For the first week, I would wear my glasses to work then wear my lenses until bedtime. The time it took to get the lenses in and out was shorter. Eye drops became a quick necessity as putting the lenses in and out can irritate the eyes. I know why the medical abbreviation for drops is gtt. That’s the sound you make when the drops hit your eyeball. OK. LOOKING UP! HERE WE GO! HERE WE GO! GTT!
Then one day, I had the worst contact lens experience. I wore my contacts to work that day. I had to leave early and report for jury duty.

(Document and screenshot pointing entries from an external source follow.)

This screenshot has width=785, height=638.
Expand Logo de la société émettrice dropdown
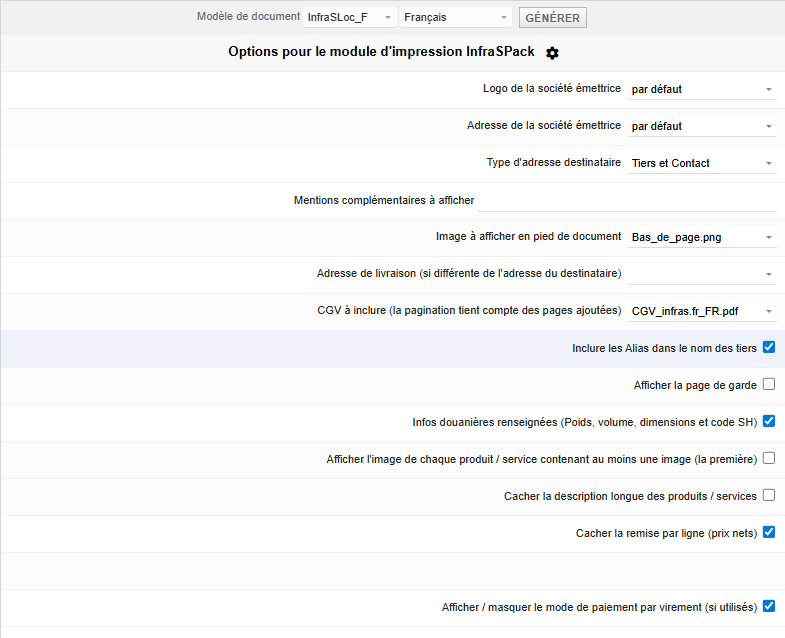[x=702, y=90]
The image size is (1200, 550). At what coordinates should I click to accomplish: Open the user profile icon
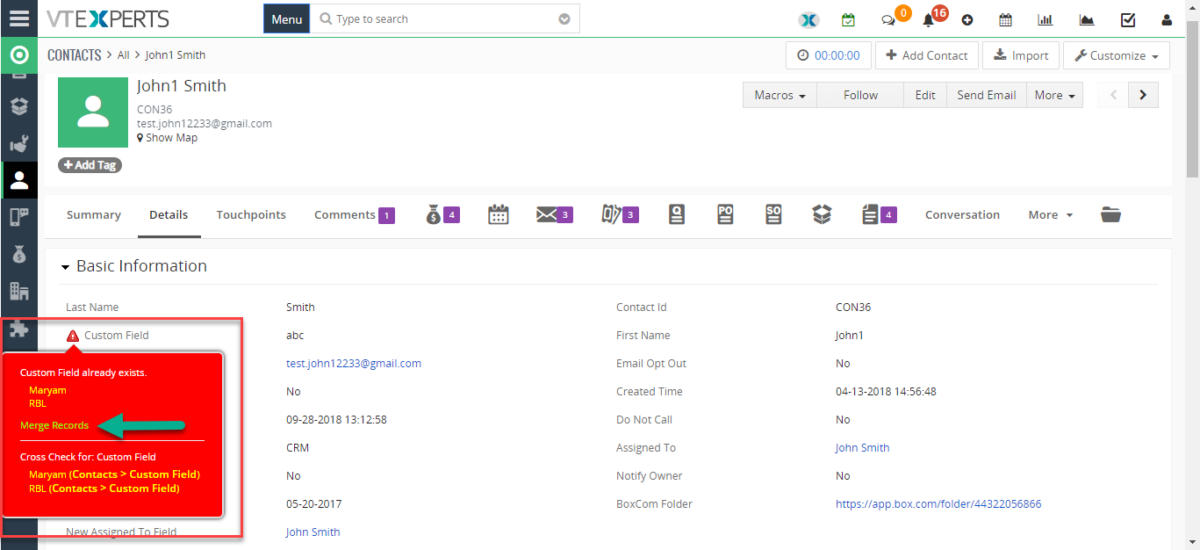[1166, 19]
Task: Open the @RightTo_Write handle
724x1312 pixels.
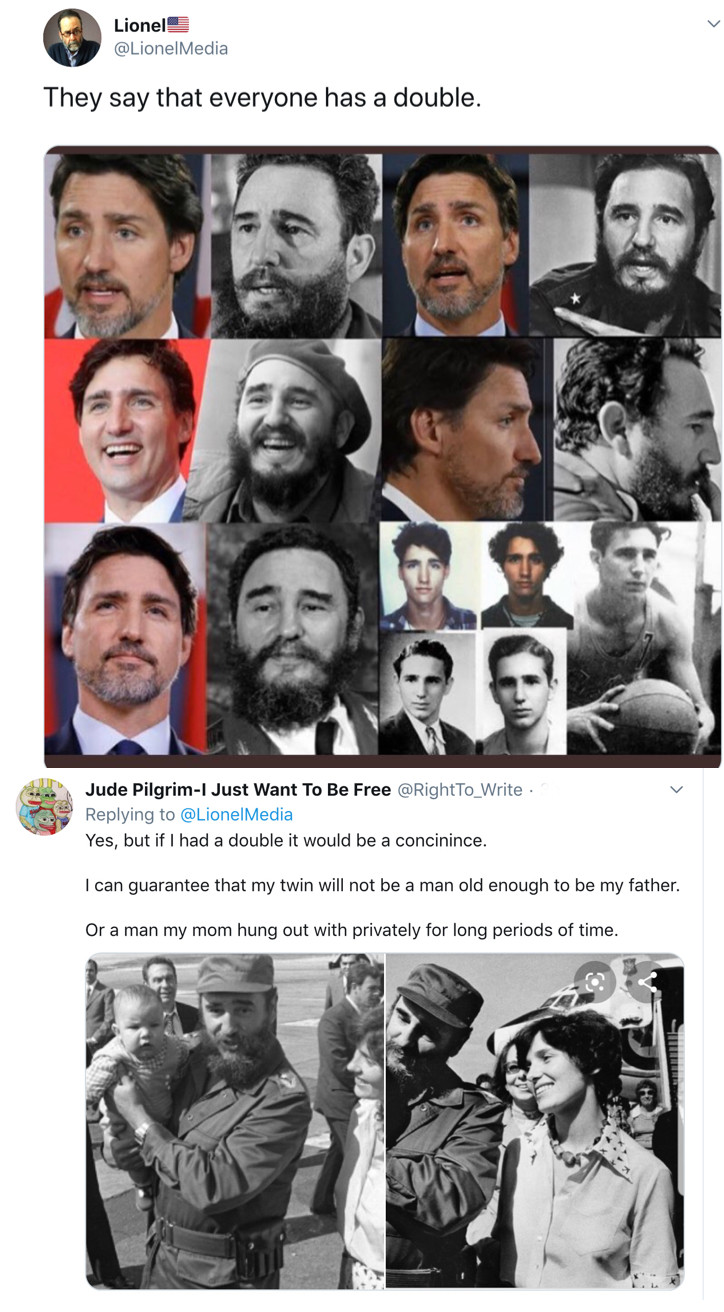Action: tap(460, 790)
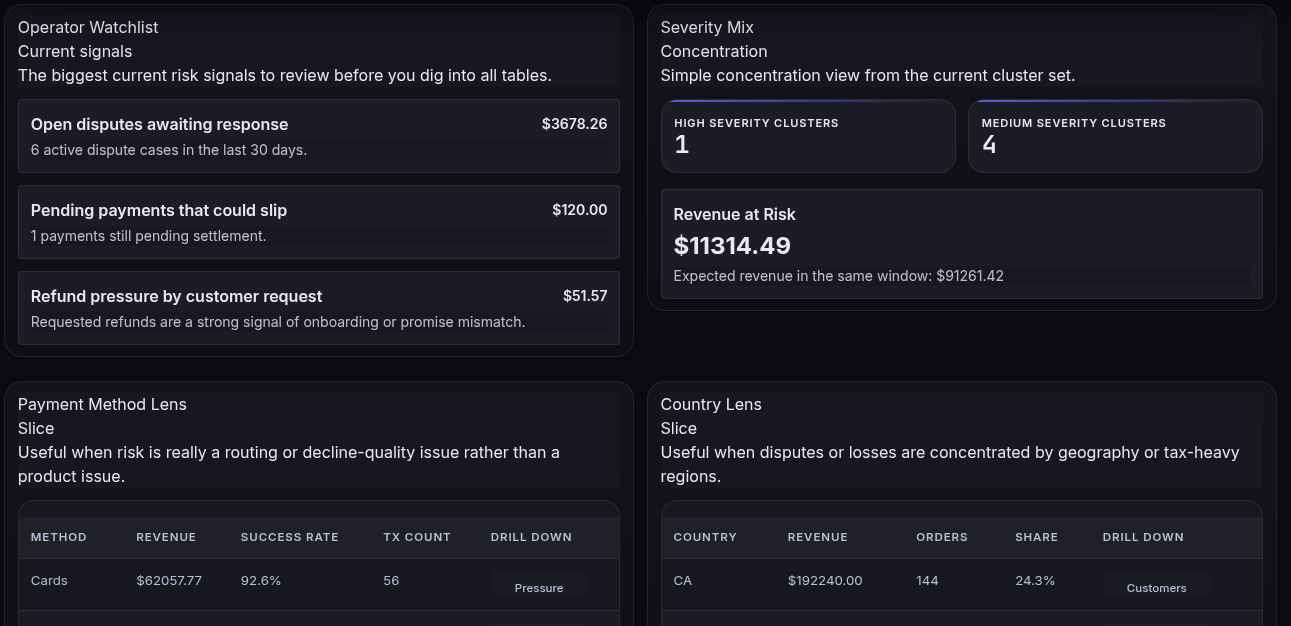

I was excused after several hours and went home. Apparently, at some point, my right lens fell out without me realizing it. There was a bigger problem than a missing lens. The fact that I didn’t realize it was gone meant that I was rubbing my index finger against my eyeball, over and over again, trying to remove a lens that was not actually there. So this meant I had a lost lens and the feeling of being totally absent minded. On top of all of this, people in public were pulling their kids away from me because they thought I had pink eye. I got a lot of stares in that restaurant. I DID think it was kind of rude for them to insist that I get a take out order.
My trainer gave me new lenses but also went with a different brand. This was a night and day experience. The lenses went on far more easily than the previous pair. I got better vision results. The lenses were also less expensive over the course of a year than the previous pair. Talk about your WIN-WIN.
I’m really looking forward to the freedoms these lenses will offer. I can ride my bike without worrying if the wind or the wrong lean will send them flying. I can tap dance. I can slam dance. I can work the parallel bars. I have never done any of those three things before but, BY GOLLY, if I want to I WILL. It’s a small step for me. It’s one giant leap for my eyeballs. HOLD ON, WORLD! I’M COMING! (and I can see you).